El tan sacralizado celibato viene a desplazar al matrimonio y, como consecuencia, a infravalorar la familia. La Iglesia intenta establecer un “paralelismo” entre dos opciones “dignísimas”, a cual mejor; pero descaradamente sobrepone el celibato al matrimonio. Una ley puramente eclesiástica ha suplantado lamentablemente a un sagrado “sacramento”. Con esta tremenda contradicción, la Iglesia quiere justificar la antinatural imposición celibataria. El celibato no añade absolutamente nada a la vivencia del ministerio. ¿Acaso son ante Dios más maduros, intachables y perfectos los sacerdotes célibes que los curas casados “legales”, que por haberlos haylos?
El informe fiscal al que he aludido en el preámbulo concluye que los datos aportados plantean la necesidad de reforzar los programas de educación sexual y de emprender medidas de prevención, principalmente en los centros formativos. Deducción aplicable también al estamento clerical. La preparación de los futuros sacerdotes se produce en los seminarios. Los seminarios responden a la idea inicial de captación, afirmación de la vocación y seguimiento de la profesión de sacerdote, el sacerdocio como “medio de vida”. Todo ello se realiza bajo el marco establecido por la Iglesia. La institución se erige en el único organismo dotado de los instrumentos y verificaciones indiscutibles con los que educar a sus futuros miembros. Para lo cual, “sabiamente”, se saca a los adolescentes de su hogar familiar, de su entorno escolar, de su ambiente de amigos y amigas y se le interna en un seminario donde el contacto con la familia y la sociedad será escaso o nulo.
La mayoría de quienes ingresan en los seminarios lo hacen en plena juventud, ilusionados con su vocación, pero psicológica y sexualmente inmaduros y, lo que es más grave, desconocedores del impacto que tendrá en ellos, por un lado, la abstinencia sexual de por vida y, por otro, la privación de una relación emocional y afectiva que el celibato impone. Resultado. Muchos llegan a ser intelectual y físicamente adultos, pero social, emocional, afectiva y sexualmente inmaduros.
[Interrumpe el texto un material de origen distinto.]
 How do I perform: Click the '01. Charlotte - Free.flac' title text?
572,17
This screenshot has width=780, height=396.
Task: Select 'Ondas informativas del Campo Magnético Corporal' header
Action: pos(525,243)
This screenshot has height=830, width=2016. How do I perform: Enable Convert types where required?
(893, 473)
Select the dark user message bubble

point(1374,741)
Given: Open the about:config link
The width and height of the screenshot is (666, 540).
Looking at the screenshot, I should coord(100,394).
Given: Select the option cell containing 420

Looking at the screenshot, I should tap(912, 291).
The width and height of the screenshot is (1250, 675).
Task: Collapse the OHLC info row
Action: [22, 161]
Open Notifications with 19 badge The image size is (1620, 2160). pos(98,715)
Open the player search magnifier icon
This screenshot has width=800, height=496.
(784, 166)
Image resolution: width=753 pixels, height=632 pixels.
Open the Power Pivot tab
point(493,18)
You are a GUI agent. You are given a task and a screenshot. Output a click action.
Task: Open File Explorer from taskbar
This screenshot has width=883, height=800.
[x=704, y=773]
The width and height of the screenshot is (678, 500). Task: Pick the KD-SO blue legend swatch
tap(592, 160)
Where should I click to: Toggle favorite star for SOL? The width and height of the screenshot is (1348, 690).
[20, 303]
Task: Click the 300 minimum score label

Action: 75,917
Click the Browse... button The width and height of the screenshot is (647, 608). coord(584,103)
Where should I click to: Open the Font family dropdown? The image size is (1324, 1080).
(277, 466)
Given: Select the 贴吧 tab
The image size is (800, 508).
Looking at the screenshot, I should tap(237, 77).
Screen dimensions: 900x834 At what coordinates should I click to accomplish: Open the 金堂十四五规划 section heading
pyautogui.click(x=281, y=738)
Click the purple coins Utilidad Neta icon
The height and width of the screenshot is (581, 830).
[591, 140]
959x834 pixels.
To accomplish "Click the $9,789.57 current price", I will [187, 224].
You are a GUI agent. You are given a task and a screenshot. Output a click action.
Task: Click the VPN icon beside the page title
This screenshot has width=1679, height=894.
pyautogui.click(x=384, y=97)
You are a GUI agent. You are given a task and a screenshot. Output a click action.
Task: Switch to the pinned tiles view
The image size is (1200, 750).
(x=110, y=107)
Los actuales seminarios tridentinos trabajan en función de una finalidad preestablecida, intentando moldear a los internos en una única dirección, convirtiéndose así en endogámicos. El Vaticano II apostó por una sincera renovación que consiguiese integrar al clero en la realidad religiosa y social de la segunda mitad del siglo XX. Este “abrir las ventanas” supuso una decidida apertura de los seminarios hacia una nueva evangelización, priorizando la integración del aspirante al ministerio en la vida de las parroquias; no solo interviniendo en las funciones litúrgicas sino en cada una de las actividades pastorales de la comunidad, lo que supone contacto directo con personas de todas las edades y sexos. De esta forma el aspirante abandona el enclaustramiento y la incomunicación madurando también en su vida emocional y sexual, afianzándose en su opción de vida y previniendo así posibles y lamentables desvaríos. Las medidas de prevención pasan por rectificar la mentalidad y las leyes. Resulta primordial deslindar y precisar la distinción entre “ley del celibato” e “ideal del celibato”. Y sustituir “obligación” por “recomendación”. Y la reforma significaría revocar la ley del celibato obligatorio.